When we came down from the skyscraper and stood on the ground, dwarfed by twisted spires of warped structural beams and mountains of rubble, we walked onto a hastily-constructed wooden platform where the families of those who had died in the towers had been allowed to stand and view ground zero. There, the bereaved who had come before us had carved their thoughts and prayers into the platform's wooden guard rails. Messages like "To my fiance Karen, rest in peace, I love you so much," and "I miss you Daddy," were among hundreds of gut-wrenchingly sad goodbye notes scrawled on that wooden beam, each one more heart-breaking than the last. It flooded us with the deeply personal sadness of the whole thing, and brought tears to our eyes. It was clear that the world was going to change - we only hoped it could be for the better.

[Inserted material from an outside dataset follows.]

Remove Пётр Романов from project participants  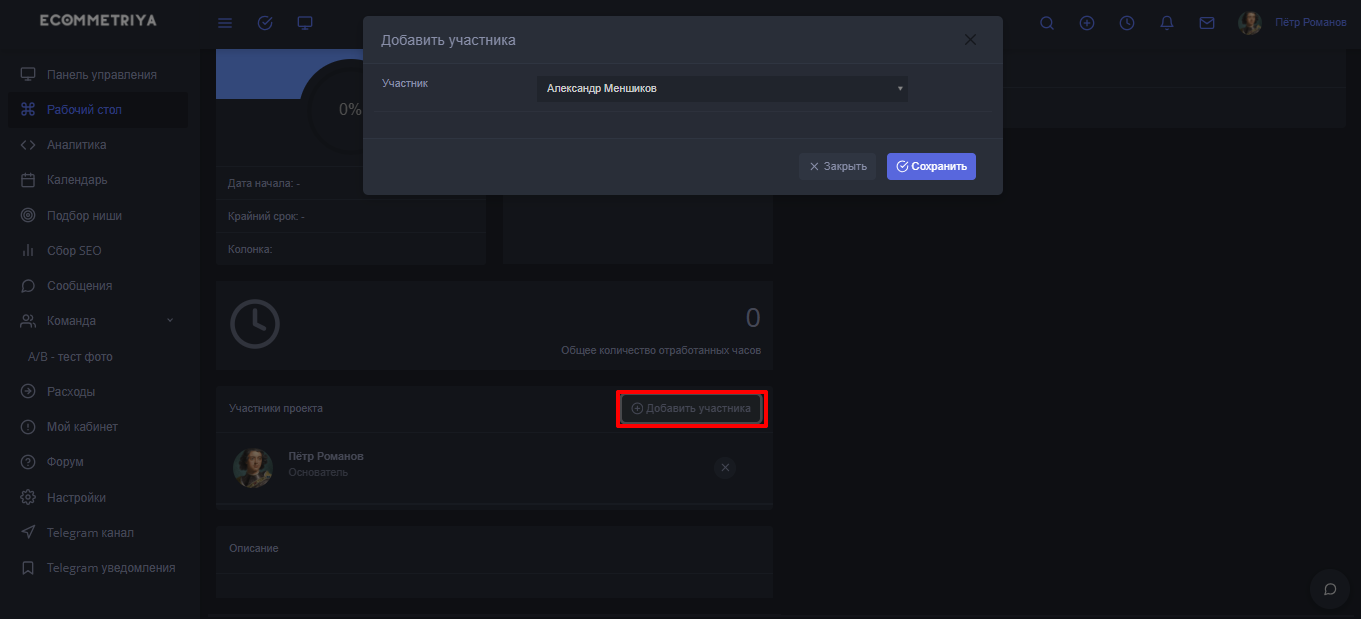[x=725, y=468]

Five years later, television will attempt to tug at your heart strings with stories of tragedy and mourning. Politicians will attempt to tug at your patriotism with stories of why we fight. But few places will discuss the real impact of 9/11. We should all remember what we lost that day - but the most patriotic thing any of us could do is acknowledge all of what we lost - and ask if it was really necessary.


Labels: ,

21 Comments:

Anonymous nicole said...

Well said. I can't imagine the experience of actually being there, feeling the thickness and uncertainty of that air.

3:00 PM  
Anonymous Alex said...

Although I live on the other side of the world, it still breaks my heart to know that husbands, wives, mothers and fathers are still dying in the name of 9/11.

Very, very well said.

3:28 PM  
Anonymous jentwo said...

Wonderful entry. I love that you can make me laugh so hard it hurts, but also write something like this that can make me cry. Thank you.

5:35 PM  
Anonymous Jenny said...

it was nice to read your entry and feel like i might not be a heartless bitch for being so repulsed by the media coverage today.
I really appreciated your entry.

8:01 PM  
Anonymous Theodora said...

Nicely said Rob. I was feeling repulsed by the media coverage just like Jenny stated and did not feel an sadness for what had happened until I just read what you wrote.

8:52 PM  
Anonymous Anonymous said...

I agree with Jenny and Theodora as well. I've avoided all the coverage I possibly could. I've avoided every other website I frequent, that mentioned 9/11. But, when I saw you had written on the subject I knew it would be interesting. I wasn't disappointed, this was more heartfelt and compassionate then all that other shit combined and so on point.

11:25 PM  
Anonymous Susie said...

Thank you so much, Rob. Today was the one day I stayed away from my computer and was glad I don't have a TV. But you've done the memory justice, and you actually have conviction for your thoughts. You are an excellent writer, and now I can stop obsessing over how cool the Hot Diggity Dogger is! Thanks for the post.

1:16 AM  
Blogger finn said...

very eloquent & evocative, rob. and linking the almost 3000 lives lost in the WTC with the almost-3000 lives lost in the consequent war offers a bigger, though depressing, perspective.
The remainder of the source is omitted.